Information shown –

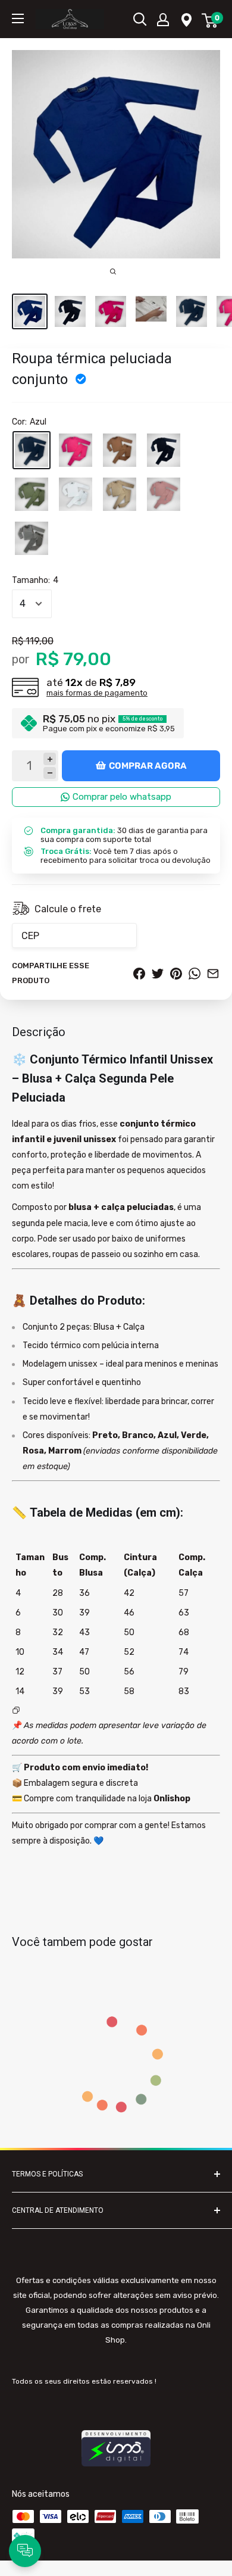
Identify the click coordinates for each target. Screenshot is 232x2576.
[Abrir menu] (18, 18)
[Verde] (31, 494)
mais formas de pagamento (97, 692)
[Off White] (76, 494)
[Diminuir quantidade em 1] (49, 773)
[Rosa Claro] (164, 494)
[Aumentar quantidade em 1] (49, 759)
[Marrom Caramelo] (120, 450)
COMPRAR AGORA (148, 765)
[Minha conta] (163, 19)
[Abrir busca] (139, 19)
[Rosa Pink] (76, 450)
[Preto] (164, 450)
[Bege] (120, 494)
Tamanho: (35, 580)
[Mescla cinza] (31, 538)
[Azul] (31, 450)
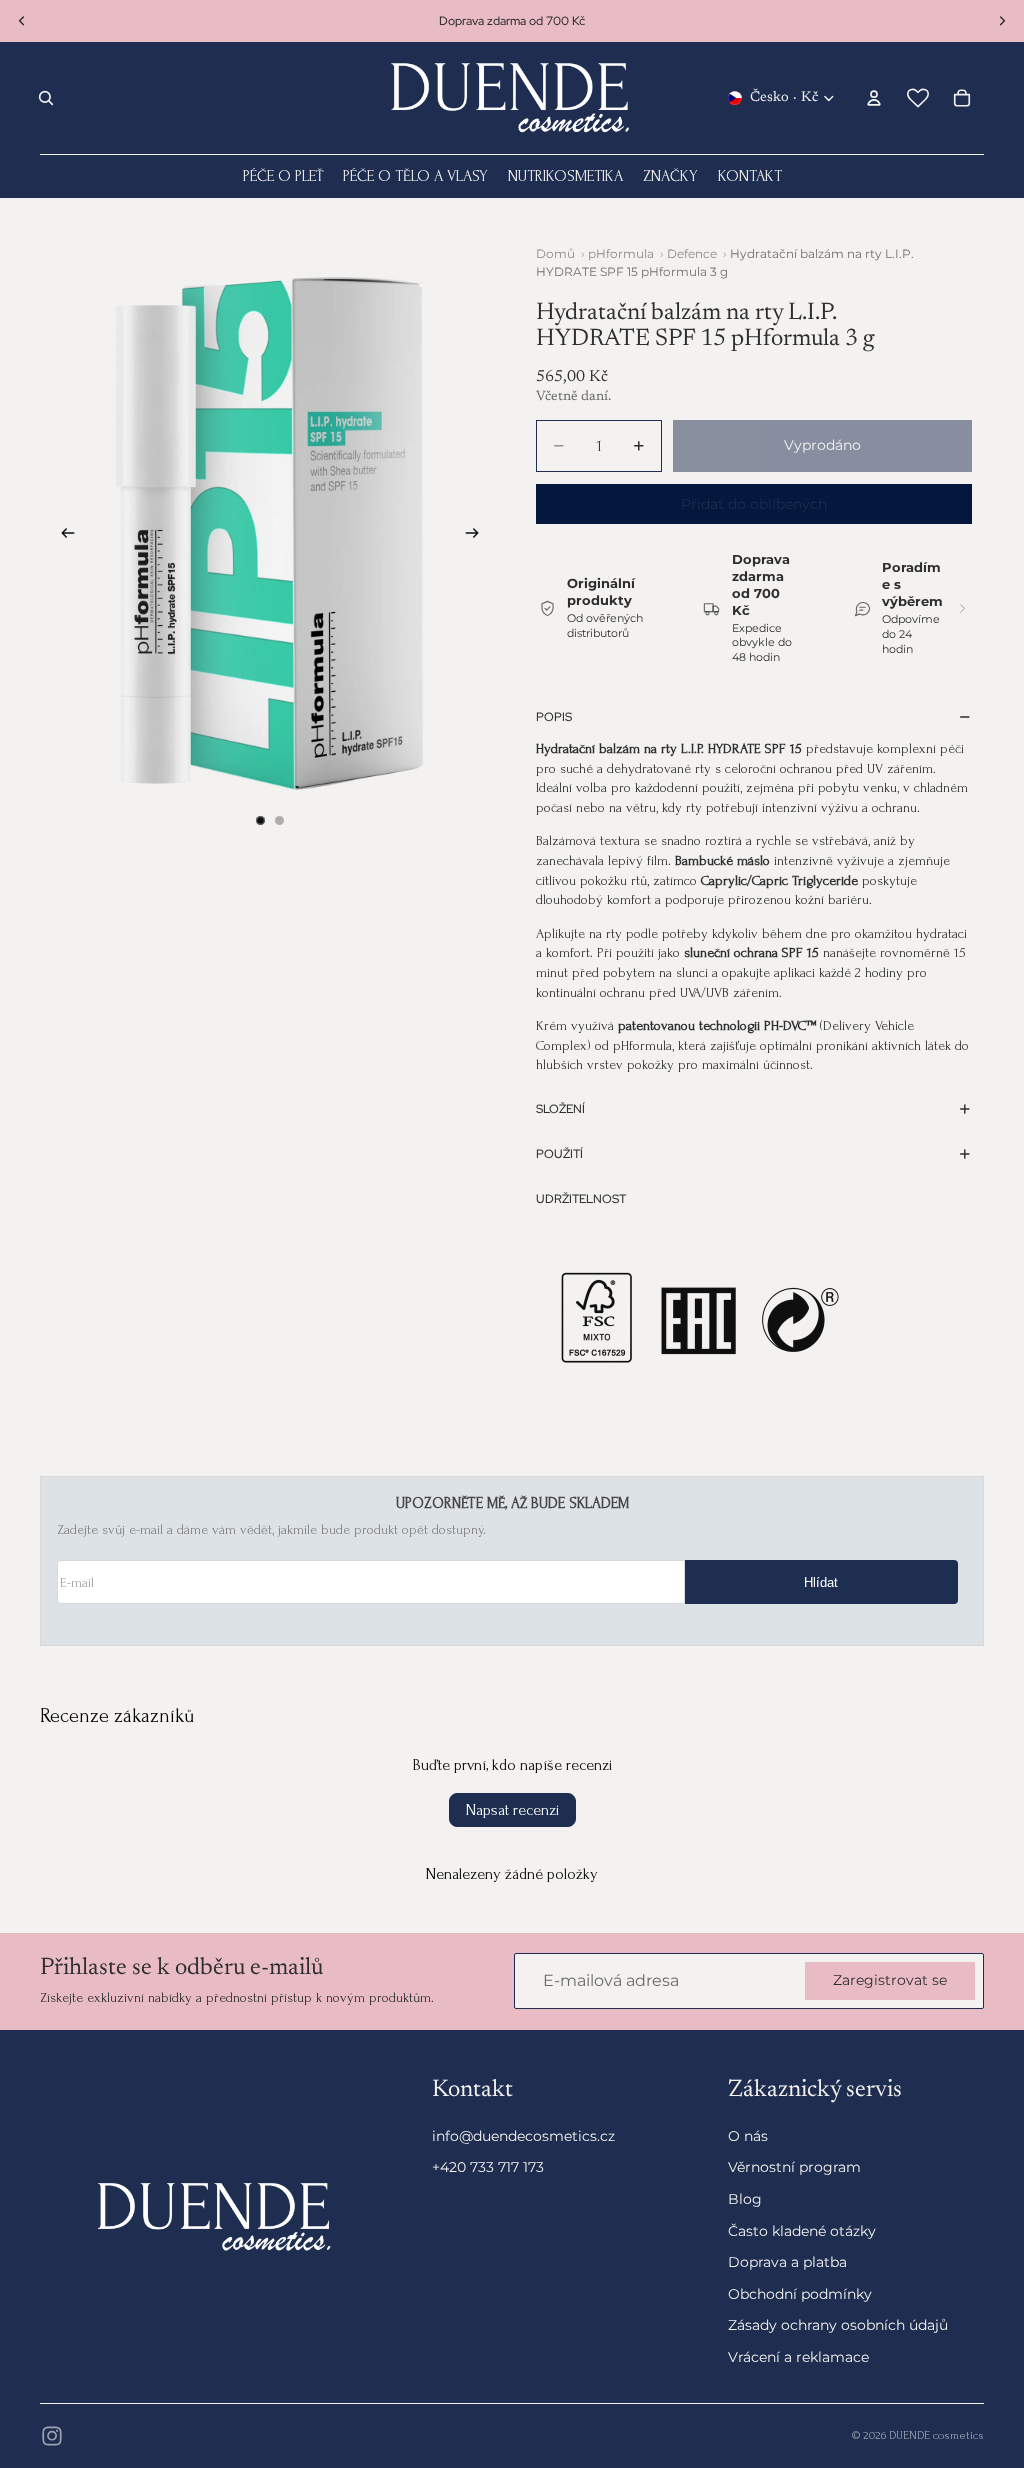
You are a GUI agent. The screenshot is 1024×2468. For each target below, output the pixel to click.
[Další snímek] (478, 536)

Task statement – Find the word "each" in the records. Copy every line it appears in.

Output –
Identify the click coordinates for each target. Screenshot is 232x2576.
You are a GUI agent. The screenshot is 1024×2468. For each target below, output the pixel to click.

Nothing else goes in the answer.